Carmem Junqueira nos leva a conhecer os povos indígenas e a nós mesmos, por Arnaldo Cardoso

Carmem ensinou, orientou e inspirou gerações de cientistas sociais que contribuíram e contribuem para a compreensão do povo brasileiro

Carmem Junqueira nos leva a conhecer os povos indígenas e a nós mesmos

por Arnaldo Cardoso

Foi no auditório superior do emblemático TUCA, Teatro da Pontifícia Universidade Católica de São Paulo (PUC-SP), espaço marcado pelas lutas na defesa da democracia, dos direitos humanos para todos e da justiça social que, na noite da última terça-feira (21) reuniram-se diferentes gerações de professores, pesquisadores e escritores especialmente das Ciências Sociais, para o lançamento de uma biografia de Carmem Junqueira (86), mulher, antropóloga, professora, pesquisadora, orientadora e militante, que dedicou sua vida ao estudo e defesa dos povos originários do Brasil. A obra foi escrita pela cientista social Lindinalva Laurindo Teodorescu.

Quem ali esteve pôde presenciar e dar testemunho das inúmeras manifestações de admiração, respeito e gratidão para com essa professora que impactou beneficamente a vida de tantas pessoas na arena acadêmica e intelectual, bem como dos povos indígenas para os quais dedicou o melhor d suas energias.

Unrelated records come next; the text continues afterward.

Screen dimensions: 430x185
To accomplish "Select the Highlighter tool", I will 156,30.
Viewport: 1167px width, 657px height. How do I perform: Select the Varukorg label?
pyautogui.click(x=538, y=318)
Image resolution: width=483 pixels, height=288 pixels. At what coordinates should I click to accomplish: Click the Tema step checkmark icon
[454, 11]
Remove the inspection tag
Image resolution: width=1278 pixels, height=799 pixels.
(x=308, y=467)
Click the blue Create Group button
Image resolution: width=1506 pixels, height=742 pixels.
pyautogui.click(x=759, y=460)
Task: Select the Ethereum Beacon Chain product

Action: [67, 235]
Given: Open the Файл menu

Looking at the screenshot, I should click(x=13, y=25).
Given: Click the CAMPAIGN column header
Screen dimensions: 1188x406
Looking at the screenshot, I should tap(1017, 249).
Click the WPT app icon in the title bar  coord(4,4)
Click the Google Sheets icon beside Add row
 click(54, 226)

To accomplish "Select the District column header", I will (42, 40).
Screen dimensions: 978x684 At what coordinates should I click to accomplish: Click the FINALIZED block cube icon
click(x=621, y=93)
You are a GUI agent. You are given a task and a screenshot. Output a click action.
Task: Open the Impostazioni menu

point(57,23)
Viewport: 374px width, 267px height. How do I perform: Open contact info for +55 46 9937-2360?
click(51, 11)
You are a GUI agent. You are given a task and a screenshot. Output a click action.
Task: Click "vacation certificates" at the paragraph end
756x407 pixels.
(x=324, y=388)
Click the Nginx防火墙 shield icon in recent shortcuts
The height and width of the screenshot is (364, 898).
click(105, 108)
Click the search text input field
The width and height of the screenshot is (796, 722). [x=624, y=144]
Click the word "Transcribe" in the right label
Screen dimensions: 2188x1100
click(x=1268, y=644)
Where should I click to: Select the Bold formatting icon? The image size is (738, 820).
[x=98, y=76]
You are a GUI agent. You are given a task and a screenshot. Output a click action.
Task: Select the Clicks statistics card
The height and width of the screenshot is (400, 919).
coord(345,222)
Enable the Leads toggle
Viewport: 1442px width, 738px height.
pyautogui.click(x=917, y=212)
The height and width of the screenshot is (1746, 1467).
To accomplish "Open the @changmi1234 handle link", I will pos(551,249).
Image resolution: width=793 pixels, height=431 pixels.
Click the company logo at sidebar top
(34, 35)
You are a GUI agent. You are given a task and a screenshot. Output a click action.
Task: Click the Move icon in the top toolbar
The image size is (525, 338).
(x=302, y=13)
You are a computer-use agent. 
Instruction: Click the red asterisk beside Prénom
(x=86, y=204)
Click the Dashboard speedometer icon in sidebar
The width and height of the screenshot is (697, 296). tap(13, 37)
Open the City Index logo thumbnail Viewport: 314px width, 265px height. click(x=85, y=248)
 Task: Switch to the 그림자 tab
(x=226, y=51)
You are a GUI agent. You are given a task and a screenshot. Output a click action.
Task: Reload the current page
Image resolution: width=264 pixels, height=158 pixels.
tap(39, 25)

Fundadora de um dos mais importantes Programas de Estudos Pós-Graduados das Ciências Sociais no Brasil, o PEPGCS da PUC-SP, que em 2023 completou cinquenta anos, Carmem ensinou, orientou e inspirou gerações de cientistas sociais que contribuíram e contribuem para a compreensão do povo brasileiro, considerando suas origens pré e pós-coloniais, alertas aos desafios do conhecimento científico necessariamente aberto ao diálogo e aprendizado com as outras formas de saber e estar no mundo.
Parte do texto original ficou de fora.